━━━━━ GIVEN DATA ━━━━━

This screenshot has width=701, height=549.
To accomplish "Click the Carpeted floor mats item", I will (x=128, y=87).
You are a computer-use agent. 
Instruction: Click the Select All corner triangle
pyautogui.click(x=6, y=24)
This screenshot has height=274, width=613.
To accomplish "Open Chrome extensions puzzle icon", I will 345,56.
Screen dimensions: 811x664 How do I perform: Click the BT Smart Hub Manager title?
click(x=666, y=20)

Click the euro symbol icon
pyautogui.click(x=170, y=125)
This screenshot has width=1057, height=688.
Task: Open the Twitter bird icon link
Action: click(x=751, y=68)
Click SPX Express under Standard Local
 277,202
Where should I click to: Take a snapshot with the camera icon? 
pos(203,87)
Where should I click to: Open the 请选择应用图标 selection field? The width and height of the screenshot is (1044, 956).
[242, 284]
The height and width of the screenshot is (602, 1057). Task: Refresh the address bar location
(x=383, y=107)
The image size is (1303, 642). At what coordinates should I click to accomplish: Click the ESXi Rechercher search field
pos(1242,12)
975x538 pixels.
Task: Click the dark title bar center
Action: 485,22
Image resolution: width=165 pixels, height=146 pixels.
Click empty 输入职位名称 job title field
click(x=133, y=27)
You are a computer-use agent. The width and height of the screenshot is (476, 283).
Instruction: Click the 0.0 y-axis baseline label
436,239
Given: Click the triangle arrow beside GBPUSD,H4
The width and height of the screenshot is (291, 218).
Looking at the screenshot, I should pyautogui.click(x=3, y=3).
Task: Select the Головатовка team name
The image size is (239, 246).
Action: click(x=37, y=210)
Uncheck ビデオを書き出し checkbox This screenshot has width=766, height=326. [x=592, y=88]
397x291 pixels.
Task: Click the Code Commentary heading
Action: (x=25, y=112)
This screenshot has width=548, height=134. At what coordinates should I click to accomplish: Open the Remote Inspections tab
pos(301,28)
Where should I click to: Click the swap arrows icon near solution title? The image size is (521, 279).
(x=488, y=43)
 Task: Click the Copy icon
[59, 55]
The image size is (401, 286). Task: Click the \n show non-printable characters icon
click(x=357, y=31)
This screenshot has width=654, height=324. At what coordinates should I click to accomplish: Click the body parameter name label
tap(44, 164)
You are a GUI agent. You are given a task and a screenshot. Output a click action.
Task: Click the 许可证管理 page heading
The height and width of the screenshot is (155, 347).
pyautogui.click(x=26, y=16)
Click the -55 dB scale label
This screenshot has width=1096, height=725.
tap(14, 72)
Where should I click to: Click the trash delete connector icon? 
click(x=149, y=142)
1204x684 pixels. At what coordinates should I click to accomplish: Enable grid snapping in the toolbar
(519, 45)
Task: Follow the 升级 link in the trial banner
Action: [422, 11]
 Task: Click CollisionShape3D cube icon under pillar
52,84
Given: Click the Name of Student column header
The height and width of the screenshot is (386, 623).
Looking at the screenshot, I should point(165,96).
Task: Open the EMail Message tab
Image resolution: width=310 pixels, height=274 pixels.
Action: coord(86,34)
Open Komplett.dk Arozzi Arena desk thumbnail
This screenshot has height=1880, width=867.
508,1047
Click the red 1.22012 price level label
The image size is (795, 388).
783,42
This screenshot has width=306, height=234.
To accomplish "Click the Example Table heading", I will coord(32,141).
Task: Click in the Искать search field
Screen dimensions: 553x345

━━━━━

YOUR TASK = I would like the number of lines in the material above that contain the string "computer", with no other words in the reply.

SOLUTION = 2